*Problem to solve*.
The lines to be extracted begin at the line containing "This screenshot has width=1441, height=840." and end at the last line of the data below; copy them exactly and leave out the pictures.

*Entries provided*.

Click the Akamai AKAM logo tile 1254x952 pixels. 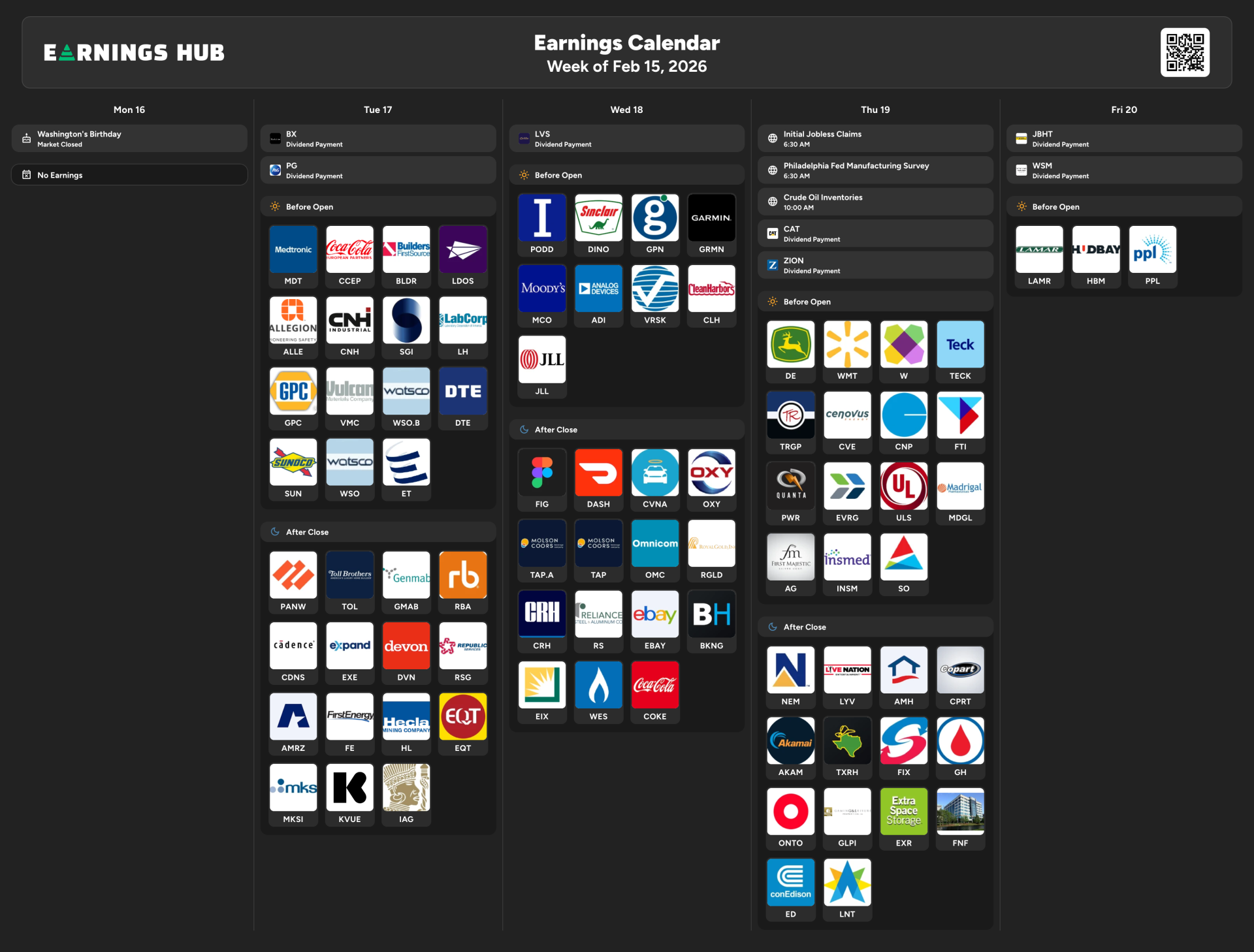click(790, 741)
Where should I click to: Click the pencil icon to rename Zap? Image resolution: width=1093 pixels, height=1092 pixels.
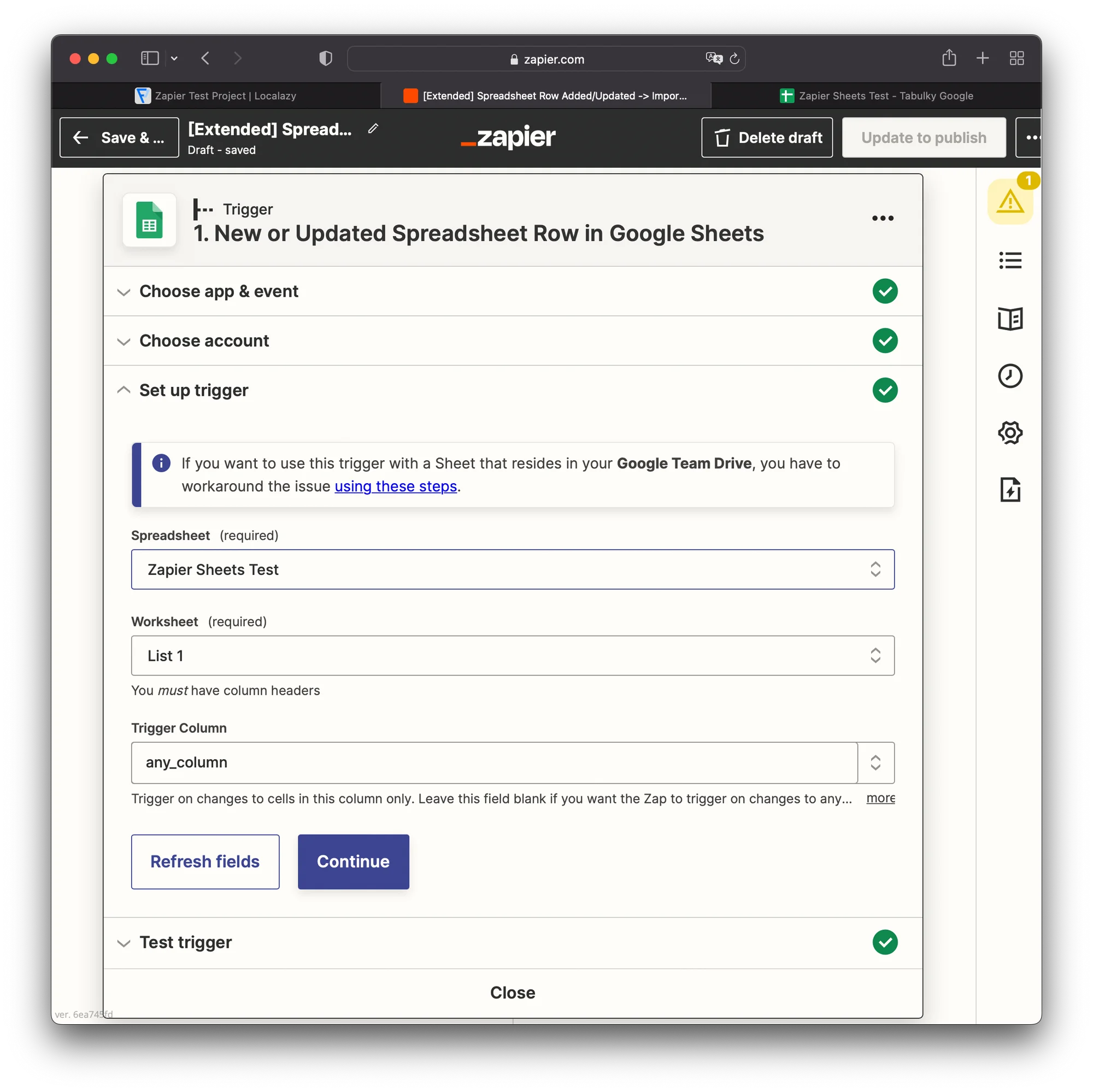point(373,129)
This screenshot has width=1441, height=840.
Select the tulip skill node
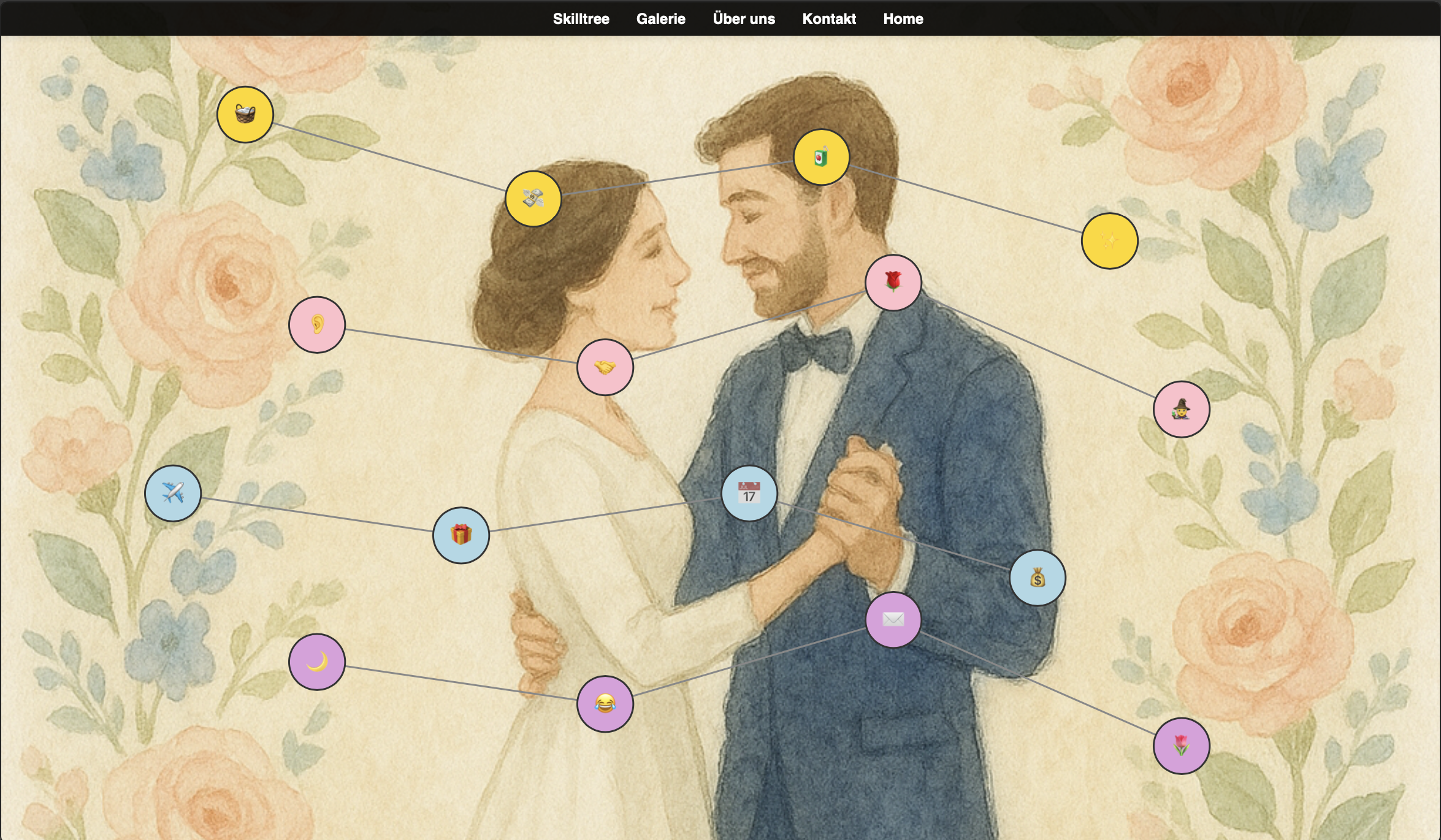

*Exercise result*.
This screenshot has width=1441, height=840.
Select the tulip skill node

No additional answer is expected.